Огюст отправился в галерею Уффици и дворец Питти, самые знаменитые музеи Флоренции, и, хотя там хранились картины художников, которых он уважал – Тинторетто, Рафаэля, Тициана, Рубенса, Боттичелли, – его утомило это непрерывное поклонение мадонне и святым. Вне сомнения, великие произведения, думал он, но однообразие убивало силу их воздействия. Он решил, что одна из тайн действительно великого искусства заключается в его разнообразии.

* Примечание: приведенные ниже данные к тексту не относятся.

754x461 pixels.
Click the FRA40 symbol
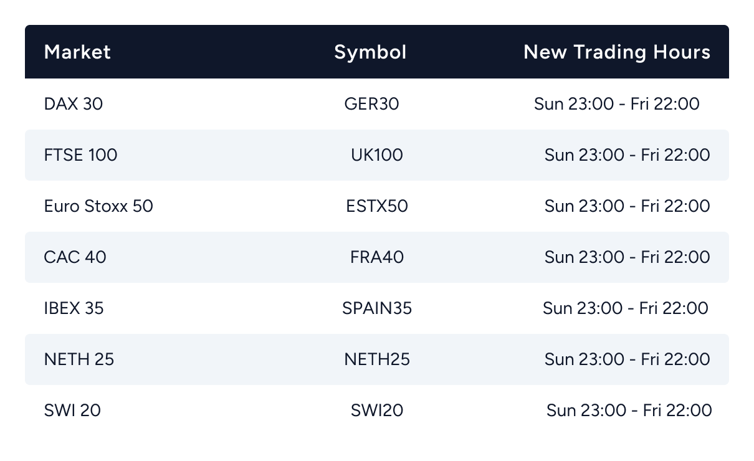(x=377, y=257)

У него уже пропало было всякое желание смотреть что-либо еще, когда он добрался до скульптур Кановы. Они ему понравились. Обнаженные женские фигуры Кановы пластичны и полны жизни, думал он. И вдруг его охватило желание увидеть другие скульптуры, увидеть «Давида», любые творения Микеланджело.

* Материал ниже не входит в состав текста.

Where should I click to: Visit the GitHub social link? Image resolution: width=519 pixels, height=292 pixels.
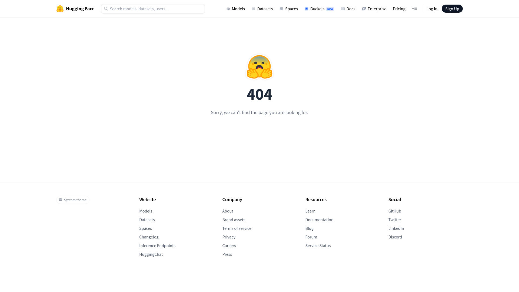395,211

Никто не знал, какая из скульптур «Давида» является оригиналом. Во Флоренции хранилось несколько копий, но Огюст хотел увидеть оригинал. Наконец после многочисленных расспросов местных жителей, которые никак не могли понять, что ему надо, он узнал, что в прошлом году оригинал с палаццо Веккьо перенесли в Академию ди Бель Арти.

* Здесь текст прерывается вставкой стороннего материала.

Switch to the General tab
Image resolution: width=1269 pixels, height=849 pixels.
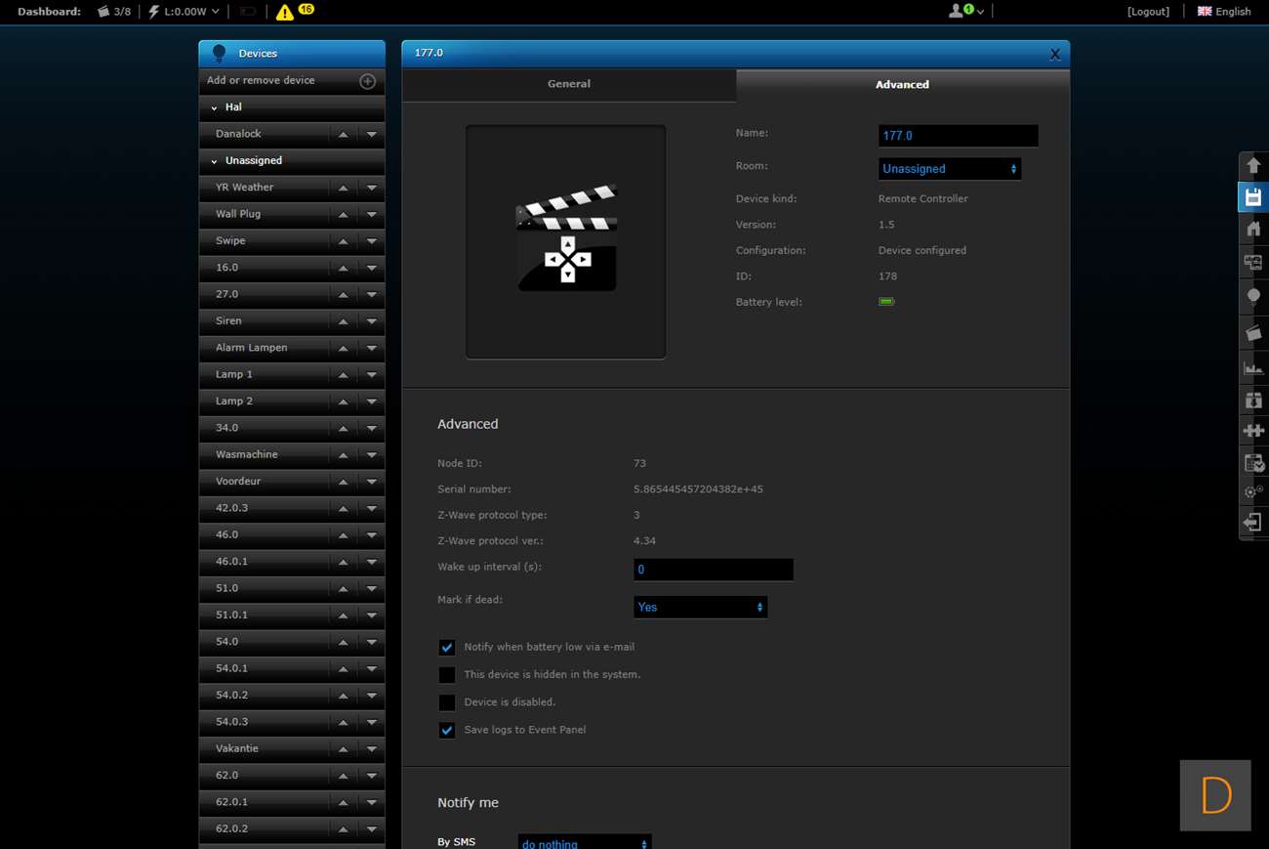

Огюст нашел Академию после того, как его несколько раз посылали не в том направлении, и остановился у входа. Никто не мешал, вокруг никого не было, но он испытывал непонятный страх. Он не вынесет еще одного разочарования. И он не может взирать на «Давида» восхищенным взором посредственного ученика. У него должно быть собственное мнение.
Огюст равнодушно двинулся вперед и вдруг увидел перед собой утес – «Давида». Он застыл, пораженный. Нет, это не сон, даже сны не бывают такими прекрасными. Никакими репродукциями невозможно передать всей силы «Давида». Огюст смотрел, и им овладевало чувство чисто физической радости. Он жадно разглядывал каждый мускул; это было великим познанием законов анатомии. Его страх совершенно исчез. «Давид» был вершиной творчества скульптора.
Огюст позабыл обо всем, углубившись в изучение этой фигуры, которая вся дышала жизнью. Он осмотрел «Давида» со всех сторон. Останавливаясь на каждом шагу, обошел фигуру вокруг, разглядывая то, что он называл «профилями», – каждый контур, подъем и изгиб в камне. Своими сильными и гибкими пальцами он чувственно и нежно коснулся мрамора. И на ощупь мрамор тоже был таким же пульсирующим и живым. Казалось, время остановилось. Сколько величия в этой фигуре, пожалуй, даже слишком много, думал он, и все же «Давид» скорее героичен, чем божествен. Прав был Лекок, когда учил его все подмечать. И смотреть на все своими собственными глазами.